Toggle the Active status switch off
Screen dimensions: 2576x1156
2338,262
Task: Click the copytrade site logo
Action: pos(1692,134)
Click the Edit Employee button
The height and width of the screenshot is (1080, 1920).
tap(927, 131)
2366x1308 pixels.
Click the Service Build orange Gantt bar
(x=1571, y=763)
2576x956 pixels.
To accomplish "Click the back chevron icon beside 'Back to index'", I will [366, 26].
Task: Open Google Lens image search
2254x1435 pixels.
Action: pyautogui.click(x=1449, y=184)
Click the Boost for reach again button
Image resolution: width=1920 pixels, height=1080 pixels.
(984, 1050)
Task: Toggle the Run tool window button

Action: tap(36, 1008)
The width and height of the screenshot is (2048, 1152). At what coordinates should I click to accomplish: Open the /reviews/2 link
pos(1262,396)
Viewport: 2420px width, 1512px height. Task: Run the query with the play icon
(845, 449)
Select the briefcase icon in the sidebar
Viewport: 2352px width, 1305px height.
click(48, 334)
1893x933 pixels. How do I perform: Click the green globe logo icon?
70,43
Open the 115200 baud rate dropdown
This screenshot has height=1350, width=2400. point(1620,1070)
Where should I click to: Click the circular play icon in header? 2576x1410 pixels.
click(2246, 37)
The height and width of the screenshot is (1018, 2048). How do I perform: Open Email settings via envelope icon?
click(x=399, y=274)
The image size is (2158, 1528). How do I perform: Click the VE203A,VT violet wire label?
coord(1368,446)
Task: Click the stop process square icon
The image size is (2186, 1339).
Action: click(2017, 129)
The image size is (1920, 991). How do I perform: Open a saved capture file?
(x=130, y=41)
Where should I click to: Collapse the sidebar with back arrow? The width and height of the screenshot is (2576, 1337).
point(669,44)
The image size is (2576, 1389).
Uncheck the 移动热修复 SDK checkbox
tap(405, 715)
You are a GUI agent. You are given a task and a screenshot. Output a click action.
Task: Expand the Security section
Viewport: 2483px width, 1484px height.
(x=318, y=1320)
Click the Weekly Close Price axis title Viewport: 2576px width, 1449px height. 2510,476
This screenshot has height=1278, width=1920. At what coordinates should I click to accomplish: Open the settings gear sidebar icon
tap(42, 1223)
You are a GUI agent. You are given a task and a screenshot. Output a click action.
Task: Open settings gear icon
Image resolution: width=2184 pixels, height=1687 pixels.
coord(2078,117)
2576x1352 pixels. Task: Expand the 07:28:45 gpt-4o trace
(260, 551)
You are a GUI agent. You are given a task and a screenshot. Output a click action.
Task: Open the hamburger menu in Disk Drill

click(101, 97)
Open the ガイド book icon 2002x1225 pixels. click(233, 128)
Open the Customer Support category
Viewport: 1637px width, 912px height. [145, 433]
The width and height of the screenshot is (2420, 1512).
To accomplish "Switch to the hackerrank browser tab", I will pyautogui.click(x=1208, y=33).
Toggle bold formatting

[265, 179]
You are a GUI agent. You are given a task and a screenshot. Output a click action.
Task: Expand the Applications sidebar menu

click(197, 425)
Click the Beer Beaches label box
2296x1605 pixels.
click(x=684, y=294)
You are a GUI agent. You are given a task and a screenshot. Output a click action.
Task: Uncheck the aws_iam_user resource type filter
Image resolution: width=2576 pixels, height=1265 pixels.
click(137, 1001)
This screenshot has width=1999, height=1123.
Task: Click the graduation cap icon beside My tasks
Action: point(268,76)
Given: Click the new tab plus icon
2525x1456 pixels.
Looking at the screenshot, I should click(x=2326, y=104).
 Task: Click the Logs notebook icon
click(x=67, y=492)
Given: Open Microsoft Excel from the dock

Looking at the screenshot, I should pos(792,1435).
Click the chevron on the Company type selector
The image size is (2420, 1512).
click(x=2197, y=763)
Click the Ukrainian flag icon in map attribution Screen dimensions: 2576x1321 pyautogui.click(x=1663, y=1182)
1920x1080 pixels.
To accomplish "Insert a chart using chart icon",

•••••

Task to carry out:
All of the data above should be reproduced exactly.

Your response:
Toggle the Active status switch off
Screen dimensions: 2576x1156
2338,262
Task: Click the copytrade site logo
Action: pos(1692,134)
Click the Edit Employee button
The height and width of the screenshot is (1080, 1920).
tap(927, 131)
2366x1308 pixels.
Click the Service Build orange Gantt bar
(x=1571, y=763)
2576x956 pixels.
To accomplish "Click the back chevron icon beside 'Back to index'", I will [366, 26].
Task: Open Google Lens image search
2254x1435 pixels.
Action: pyautogui.click(x=1449, y=184)
Click the Boost for reach again button
Image resolution: width=1920 pixels, height=1080 pixels.
(984, 1050)
Task: Toggle the Run tool window button

Action: tap(36, 1008)
The width and height of the screenshot is (2048, 1152). At what coordinates should I click to accomplish: Open the /reviews/2 link
pos(1262,396)
Viewport: 2420px width, 1512px height. Task: Run the query with the play icon
(845, 449)
Select the briefcase icon in the sidebar
Viewport: 2352px width, 1305px height.
click(48, 334)
1893x933 pixels. How do I perform: Click the green globe logo icon?
70,43
Open the 115200 baud rate dropdown
This screenshot has height=1350, width=2400. point(1620,1070)
Where should I click to: Click the circular play icon in header? 2576x1410 pixels.
click(2246, 37)
The height and width of the screenshot is (1018, 2048). How do I perform: Open Email settings via envelope icon?
click(x=399, y=274)
The image size is (2158, 1528). How do I perform: Click the VE203A,VT violet wire label?
coord(1368,446)
Task: Click the stop process square icon
The image size is (2186, 1339).
Action: click(2017, 129)
The image size is (1920, 991). How do I perform: Open a saved capture file?
(x=130, y=41)
Where should I click to: Collapse the sidebar with back arrow? The width and height of the screenshot is (2576, 1337).
point(669,44)
The image size is (2576, 1389).
Uncheck the 移动热修复 SDK checkbox
tap(405, 715)
You are a GUI agent. You are given a task and a screenshot. Output a click action.
Task: Expand the Security section
Viewport: 2483px width, 1484px height.
(x=318, y=1320)
Click the Weekly Close Price axis title Viewport: 2576px width, 1449px height. 2510,476
This screenshot has height=1278, width=1920. At what coordinates should I click to accomplish: Open the settings gear sidebar icon
tap(42, 1223)
You are a GUI agent. You are given a task and a screenshot. Output a click action.
Task: Open settings gear icon
Image resolution: width=2184 pixels, height=1687 pixels.
coord(2078,117)
2576x1352 pixels. Task: Expand the 07:28:45 gpt-4o trace
(260, 551)
You are a GUI agent. You are given a task and a screenshot. Output a click action.
Task: Open the hamburger menu in Disk Drill

click(101, 97)
Open the ガイド book icon 2002x1225 pixels. click(233, 128)
Open the Customer Support category
Viewport: 1637px width, 912px height. [145, 433]
The width and height of the screenshot is (2420, 1512).
To accomplish "Switch to the hackerrank browser tab", I will pyautogui.click(x=1208, y=33).
Toggle bold formatting

[265, 179]
You are a GUI agent. You are given a task and a screenshot. Output a click action.
Task: Expand the Applications sidebar menu

click(197, 425)
Click the Beer Beaches label box
2296x1605 pixels.
click(x=684, y=294)
You are a GUI agent. You are given a task and a screenshot. Output a click action.
Task: Uncheck the aws_iam_user resource type filter
Image resolution: width=2576 pixels, height=1265 pixels.
click(137, 1001)
This screenshot has width=1999, height=1123.
Task: Click the graduation cap icon beside My tasks
Action: point(268,76)
Given: Click the new tab plus icon
2525x1456 pixels.
Looking at the screenshot, I should click(x=2326, y=104).
 Task: Click the Logs notebook icon
click(x=67, y=492)
Given: Open Microsoft Excel from the dock

Looking at the screenshot, I should pos(792,1435).
Click the chevron on the Company type selector
The image size is (2420, 1512).
click(x=2197, y=763)
Click the Ukrainian flag icon in map attribution Screen dimensions: 2576x1321 pyautogui.click(x=1663, y=1182)
1920x1080 pixels.
To accomplish "Insert a chart using chart icon",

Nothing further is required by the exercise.